According to my probably mistaken interpretation, based on the examples provided in the README, both arguments should be strings with a valid SPDX expression. On the other hand, what would make sense to me when executing satisfies(first, second) is for the function to return true if first satisfies second, and false if first does not satisfy second. However, in the README, I see some somewhat contradictory cases, as in my opinion, they should be the opposite:

• assert(satisfies('MIT AND ISC', '(MIT AND GPL-2.0) OR ISC')) -> In this case, second would reduce to [[MIT, GPL-2.0], [ISC]] so first [[MIT, ISC]] would not satisfy any alternative.

• assert(satisfies('(MIT OR Apache-2.0) AND (ISC OR GPL-2.0)', 'Apache-2.0 OR ISC')) -> [[MIT, ISC], [MIT, GPL-2.0], [Apache-2.0, ISC], [Apache-2.0, GPL-2.0]] none of them would satisfy second [[Apache-2.0],[ISC]].

The same goes for assert(satisfies('(MIT AND GPL-2.0)', '(MIT OR GPL-2.0)')) and assert(satisfies('MIT AND ICU', '(MIT AND GPL-2.0) OR (ISC AND (Apache-2.0 OR ICU))')).

@kemitchell is my interpretation mistaken?

[kemitchell]

See #17.

The decision to take two SPDX expressions as arguments has caused far too much confusion.

[neodmy]

See #17.

The decision to take two SPDX expressions as arguments has caused far too much confusion.
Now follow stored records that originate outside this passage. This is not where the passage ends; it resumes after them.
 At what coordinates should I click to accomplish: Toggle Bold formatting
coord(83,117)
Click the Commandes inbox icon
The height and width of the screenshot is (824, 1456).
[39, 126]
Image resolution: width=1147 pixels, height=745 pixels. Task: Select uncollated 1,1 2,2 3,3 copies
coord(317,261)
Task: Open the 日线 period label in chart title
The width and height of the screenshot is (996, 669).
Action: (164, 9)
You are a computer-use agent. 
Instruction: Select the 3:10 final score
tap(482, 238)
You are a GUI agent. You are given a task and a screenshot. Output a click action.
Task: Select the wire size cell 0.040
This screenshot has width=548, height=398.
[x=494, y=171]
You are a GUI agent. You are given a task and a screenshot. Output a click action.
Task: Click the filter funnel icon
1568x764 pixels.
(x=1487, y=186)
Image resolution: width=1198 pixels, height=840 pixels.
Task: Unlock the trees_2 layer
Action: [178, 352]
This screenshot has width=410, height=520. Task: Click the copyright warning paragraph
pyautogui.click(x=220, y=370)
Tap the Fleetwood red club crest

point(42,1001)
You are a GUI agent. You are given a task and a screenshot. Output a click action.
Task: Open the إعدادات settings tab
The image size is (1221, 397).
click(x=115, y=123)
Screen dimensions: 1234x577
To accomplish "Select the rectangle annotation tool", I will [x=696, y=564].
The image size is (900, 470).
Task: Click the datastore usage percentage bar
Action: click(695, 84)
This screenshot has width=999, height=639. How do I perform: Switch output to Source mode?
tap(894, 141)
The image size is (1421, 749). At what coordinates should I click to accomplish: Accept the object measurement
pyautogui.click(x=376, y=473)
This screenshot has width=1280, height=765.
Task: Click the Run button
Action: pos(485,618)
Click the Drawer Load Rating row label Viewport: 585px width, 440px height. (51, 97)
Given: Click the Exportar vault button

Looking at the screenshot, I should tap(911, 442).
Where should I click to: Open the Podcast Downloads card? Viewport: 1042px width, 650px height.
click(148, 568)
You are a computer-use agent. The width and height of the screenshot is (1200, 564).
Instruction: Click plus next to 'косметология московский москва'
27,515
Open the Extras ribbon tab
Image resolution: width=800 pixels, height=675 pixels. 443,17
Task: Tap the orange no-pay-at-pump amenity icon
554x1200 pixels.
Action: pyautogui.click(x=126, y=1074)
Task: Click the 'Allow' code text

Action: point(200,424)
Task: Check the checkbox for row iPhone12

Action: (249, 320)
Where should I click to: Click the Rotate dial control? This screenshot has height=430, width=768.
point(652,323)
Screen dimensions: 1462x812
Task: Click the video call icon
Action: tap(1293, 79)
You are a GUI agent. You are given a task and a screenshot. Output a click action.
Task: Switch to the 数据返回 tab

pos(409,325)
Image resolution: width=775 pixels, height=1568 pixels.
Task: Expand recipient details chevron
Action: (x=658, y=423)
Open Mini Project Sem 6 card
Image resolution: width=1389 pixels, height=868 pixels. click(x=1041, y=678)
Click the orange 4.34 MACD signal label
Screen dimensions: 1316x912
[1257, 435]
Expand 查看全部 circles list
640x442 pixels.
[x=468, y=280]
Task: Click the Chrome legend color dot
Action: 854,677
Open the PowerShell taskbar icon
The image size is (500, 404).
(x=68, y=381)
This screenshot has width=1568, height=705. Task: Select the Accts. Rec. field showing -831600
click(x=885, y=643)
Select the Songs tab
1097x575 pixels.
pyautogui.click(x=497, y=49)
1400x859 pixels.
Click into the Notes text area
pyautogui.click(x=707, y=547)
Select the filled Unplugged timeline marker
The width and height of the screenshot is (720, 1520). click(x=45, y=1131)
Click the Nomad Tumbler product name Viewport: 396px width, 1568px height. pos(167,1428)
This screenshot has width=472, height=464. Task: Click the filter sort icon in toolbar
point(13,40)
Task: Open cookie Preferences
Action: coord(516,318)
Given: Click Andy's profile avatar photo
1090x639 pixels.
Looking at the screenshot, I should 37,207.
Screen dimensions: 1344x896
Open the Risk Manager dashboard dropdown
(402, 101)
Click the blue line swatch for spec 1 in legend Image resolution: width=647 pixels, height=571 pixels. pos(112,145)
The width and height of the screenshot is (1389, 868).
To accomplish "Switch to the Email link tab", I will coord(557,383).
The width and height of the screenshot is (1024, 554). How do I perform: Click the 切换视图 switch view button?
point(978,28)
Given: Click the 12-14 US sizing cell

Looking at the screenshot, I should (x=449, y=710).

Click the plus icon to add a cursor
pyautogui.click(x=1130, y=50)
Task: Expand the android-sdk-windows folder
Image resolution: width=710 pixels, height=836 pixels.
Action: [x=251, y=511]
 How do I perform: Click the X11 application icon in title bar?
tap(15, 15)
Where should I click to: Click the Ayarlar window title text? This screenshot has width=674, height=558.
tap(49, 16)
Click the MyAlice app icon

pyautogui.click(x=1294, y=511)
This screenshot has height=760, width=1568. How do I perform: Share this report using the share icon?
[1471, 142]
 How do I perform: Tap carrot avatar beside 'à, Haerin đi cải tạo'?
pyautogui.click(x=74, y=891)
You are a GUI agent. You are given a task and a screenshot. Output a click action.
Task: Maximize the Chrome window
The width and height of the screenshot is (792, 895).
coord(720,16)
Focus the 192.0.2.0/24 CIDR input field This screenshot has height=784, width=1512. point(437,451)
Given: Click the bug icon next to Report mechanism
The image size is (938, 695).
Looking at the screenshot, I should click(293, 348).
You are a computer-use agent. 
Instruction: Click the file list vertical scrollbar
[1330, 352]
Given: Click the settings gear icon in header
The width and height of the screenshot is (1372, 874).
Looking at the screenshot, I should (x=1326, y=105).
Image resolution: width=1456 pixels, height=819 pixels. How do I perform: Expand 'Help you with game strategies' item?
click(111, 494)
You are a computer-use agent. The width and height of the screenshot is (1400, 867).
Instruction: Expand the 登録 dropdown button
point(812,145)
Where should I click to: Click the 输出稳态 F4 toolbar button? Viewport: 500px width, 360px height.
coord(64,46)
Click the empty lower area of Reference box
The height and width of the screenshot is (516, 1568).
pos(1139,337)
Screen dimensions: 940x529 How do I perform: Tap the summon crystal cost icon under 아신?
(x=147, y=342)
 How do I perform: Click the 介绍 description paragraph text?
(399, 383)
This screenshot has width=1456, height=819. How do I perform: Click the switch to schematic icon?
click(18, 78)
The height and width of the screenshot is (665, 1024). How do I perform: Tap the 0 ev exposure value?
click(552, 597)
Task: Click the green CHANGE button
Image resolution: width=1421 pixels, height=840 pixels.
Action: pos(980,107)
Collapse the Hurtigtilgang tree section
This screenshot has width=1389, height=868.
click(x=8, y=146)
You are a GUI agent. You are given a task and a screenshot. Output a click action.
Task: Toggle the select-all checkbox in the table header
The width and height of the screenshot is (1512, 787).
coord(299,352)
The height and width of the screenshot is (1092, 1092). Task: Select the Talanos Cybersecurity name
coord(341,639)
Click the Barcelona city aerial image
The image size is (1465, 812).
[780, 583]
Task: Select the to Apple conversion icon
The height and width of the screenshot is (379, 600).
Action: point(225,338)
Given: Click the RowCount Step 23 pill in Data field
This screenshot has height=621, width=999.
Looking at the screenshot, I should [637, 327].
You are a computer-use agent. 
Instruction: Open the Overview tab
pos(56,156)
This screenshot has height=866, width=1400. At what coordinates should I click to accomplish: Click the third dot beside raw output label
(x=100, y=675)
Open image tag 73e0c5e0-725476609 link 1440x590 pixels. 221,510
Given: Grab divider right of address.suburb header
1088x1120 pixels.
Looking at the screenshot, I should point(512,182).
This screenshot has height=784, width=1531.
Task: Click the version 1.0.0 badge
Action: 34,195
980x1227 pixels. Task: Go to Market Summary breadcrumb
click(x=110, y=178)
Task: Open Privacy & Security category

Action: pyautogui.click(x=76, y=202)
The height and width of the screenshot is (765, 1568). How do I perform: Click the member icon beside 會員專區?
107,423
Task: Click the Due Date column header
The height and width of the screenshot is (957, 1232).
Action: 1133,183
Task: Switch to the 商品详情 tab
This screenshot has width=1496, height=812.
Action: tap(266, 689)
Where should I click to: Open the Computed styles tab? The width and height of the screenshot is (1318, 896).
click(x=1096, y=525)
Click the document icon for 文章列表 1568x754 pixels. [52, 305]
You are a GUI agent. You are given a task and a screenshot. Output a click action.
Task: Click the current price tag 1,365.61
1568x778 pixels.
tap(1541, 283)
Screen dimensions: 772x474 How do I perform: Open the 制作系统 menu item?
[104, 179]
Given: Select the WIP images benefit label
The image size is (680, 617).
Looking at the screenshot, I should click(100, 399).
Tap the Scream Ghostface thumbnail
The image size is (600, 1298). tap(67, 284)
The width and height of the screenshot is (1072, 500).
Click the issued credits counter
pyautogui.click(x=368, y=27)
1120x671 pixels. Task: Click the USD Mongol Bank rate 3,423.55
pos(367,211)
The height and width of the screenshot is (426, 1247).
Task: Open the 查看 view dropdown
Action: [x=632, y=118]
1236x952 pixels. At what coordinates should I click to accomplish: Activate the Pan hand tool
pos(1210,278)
Thanks for your fast reply.

I have a PR ready in case you'd like to keep the argument comparison working with 2 strings, which fits my use case. Actually, I believe both approaches (second as a string with a SPDX expression or array of allowed licenses) may be compatible.

[neodmy]

@kemitchell Please, see #18. Thanks in advance.

[kemitchell]

What's the use case for expression-versus-expression, specifically?

[neodmy]

What's the use case for expression-versus-expression, specifically?

Sorry, but isn't that the original purpose of this package? I mean, judging by the examples on the README I would assume it allows comparing expressions. For instance:

satisfies('MIT AND ISC', '(MIT OR GPL-2.0) AND ISC')

In our case, we use it to compare the licenses of every package on the package.json versus any arbitrary expression the user provides as input. second as an array of simple licenses won't work. Switching arguments won't work either as there may be packages with license1 AND license2 for example.

[kemitchell]

I believe the original issue here has now been avoided. Per #17, we're no longer accepting satisfies(expression, expression) but instead satisfies(expression, array). For most users, trying to explain what AND and OR meant in the second argument caused endless, justified confusion.

[neodmy]

I believe the original issue here has now been avoided. Per #17, we're no longer accepting satisfies(expression, expression) but instead satisfies(expression, array). For most users, trying to explain what AND and OR meant in the second argument caused endless, justified confusion.

Sorry again, but I don't understand why AND and OR would be a problem in this context. Aren't those operators supposed to work like any other logical operator in a logical expression? AND meaning both, and OR meaning one of.